Date: 2005-03-20 07:37 pm (UTC)
From: (Anonymous)
Reassurance is the logical slap in the face I need right now.

It doesn't compare, P, really it doesn't, your baddie is worse than mine. The C word and deployment must feel like a death sentence, yet the chances of two people coming out alive of both are very high. We hear more about the ones who don't make it more than the ones who do.

I really hope your Bad Thing doesn't happen. Not just Iraq but the thing you're scared of to prompt the post.

Date: 2005-03-20 07:42 pm (UTC)
From: [identity profile] mijan.livejournal.com
Well, they're kinda related... my phobia, and deployment, but not really. If I face the deployment, however, I'll have to face the phobia first. It's a requirement.

And no, deployment is no worse than what you're facing. Not at all. And I'm not scared of deployment. I'm actually more scared of some of the preparations I'd need to go through.

Actually, come to think of it, I have a rather sketchy mole on my arm that I ought to get checked, but I have no medical insurance. So, I'll get it checked later.

Date: 2005-03-20 10:17 pm (UTC)
From: (Anonymous)
I'll have to face the phobia first. It's a requirement. Sounds nasty. I hope you can overcome or stay calm during whatever it is. Do you get Bach's Rescue Remedy in the US? A few drops under the tongue might calm you down. Apparently, it's very useful.

Get the mole checked ASAP though? i know health insurance is a bugger, but these things are important. How much can it cost to have a doctor quarterise a mole?

Do you think we're playing your baddie is worse than mine?

Date: 2005-03-20 10:24 pm (UTC)
From: [identity profile] mijan.livejournal.com
Staying calm... I've never stayed perfectly calm, but I've managed to be somewhat okay sometimes. Basically, I'm scared to death of shots, needles, etc. To the point where I'll have a complete nervous breakdown. If I go to Iraq, they'll have to shoot me up with all sorts of nasty things. Including the Anthrax vaccine, which scares the shit out of me more than any of them.
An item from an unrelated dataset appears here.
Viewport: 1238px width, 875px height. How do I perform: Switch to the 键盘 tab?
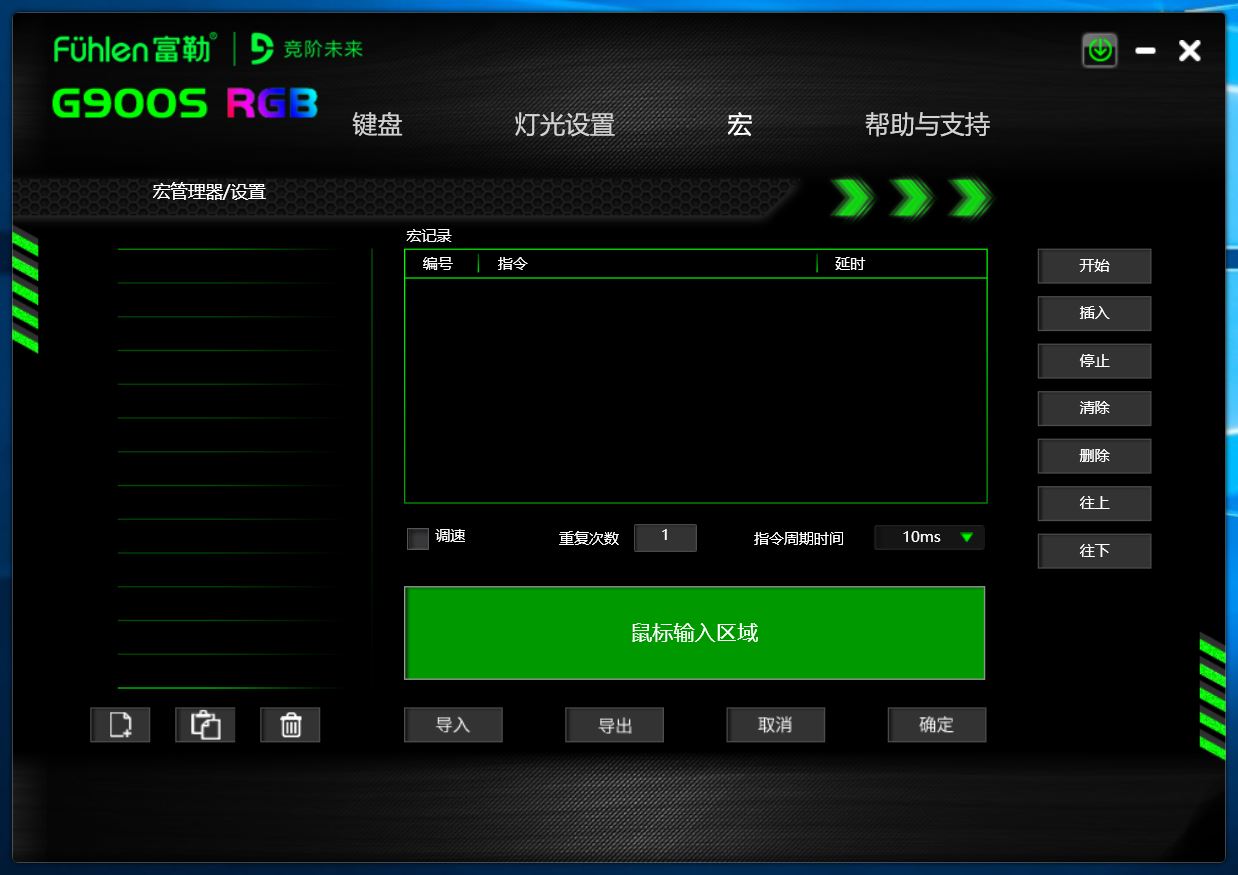375,124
I KNOW the nasty sorts of side-effects that shit has. I get cold and shivery just thinking about it. Now that I'm an officer, I'm supposed to set the example... I can't have a nervous breakdown in front of my soldiers... which only makes me MORE nervous and upset.

As far as the mole goes... maybe I can get the Army to pay for it.
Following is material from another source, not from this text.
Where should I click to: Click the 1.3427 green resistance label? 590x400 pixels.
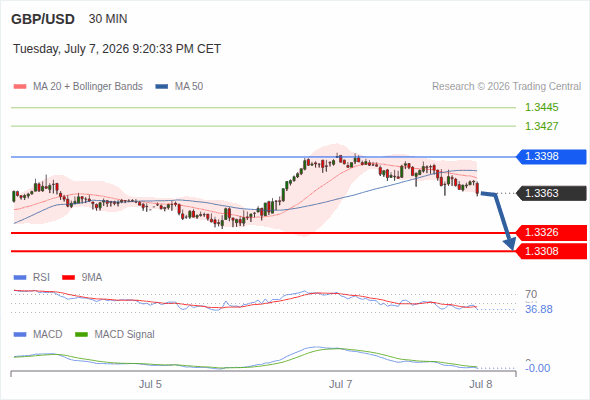[x=541, y=126]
Date: 2005-03-20 11:19 pm (UTC)
From: (Anonymous)
To be deadly honest, I don't see why the army shouldn't pay for it.

It must be awful to feel like that and in front of other people. I was always frightened of needles when I was little, and one day, I was told to look away and cough, it's the anticipation that's worse. It got me through my BCG and numerous blood tests and now I'm fine.

I can't help you much considering making you feel better about what's in the jabs, but I can offer my support and an ear/eye if you want to talk.

Date: 2005-03-21 01:49 am (UTC)
From: [identity profile] mijan.livejournal.com
Because I'm a Reservist. The Army doesn't give a crap about us. No medical coverage. No benefits.

It used to be that for shots, I could convince them to let me go get them done in privacy, where I could squirm, fuss, scream, and cry if I had to... and then privacy in case I passed out. The last time, though... it was last August. I had thought my records were up-to-date, and hadn't been ready for them to tell me that I needed a booster (or whatever it was) for Hep.B. Well, I ended up literally backed into a corner, in front of 70 other officers, trying not to hyperventilate. They finally had to grab my arms and hold me in place. It wasn't pretty.

Date: 2005-03-21 07:03 pm (UTC)
From: (Anonymous)
That's awful, my dad used to be a reserve fireman and had all the same crap as a full-time one and the same applies to you. *tuts*

That sounds really nasty. Terrible. *sends some calming vibes* I'll be thinking of you.

Date: 2005-03-21 07:09 pm (UTC)
From: [identity profile] mijan.livejournal.com
It may be awful, but hey, that's the Army for ya. Yeah, Reserves for anything, be it Army or volunteer firefighters, or whatever... we have all the same responsibility and risk, but they treat you like a second-class member of the team. Sucks.

And thanks for the calming vibes. Dunno if it'll work, but I'll try.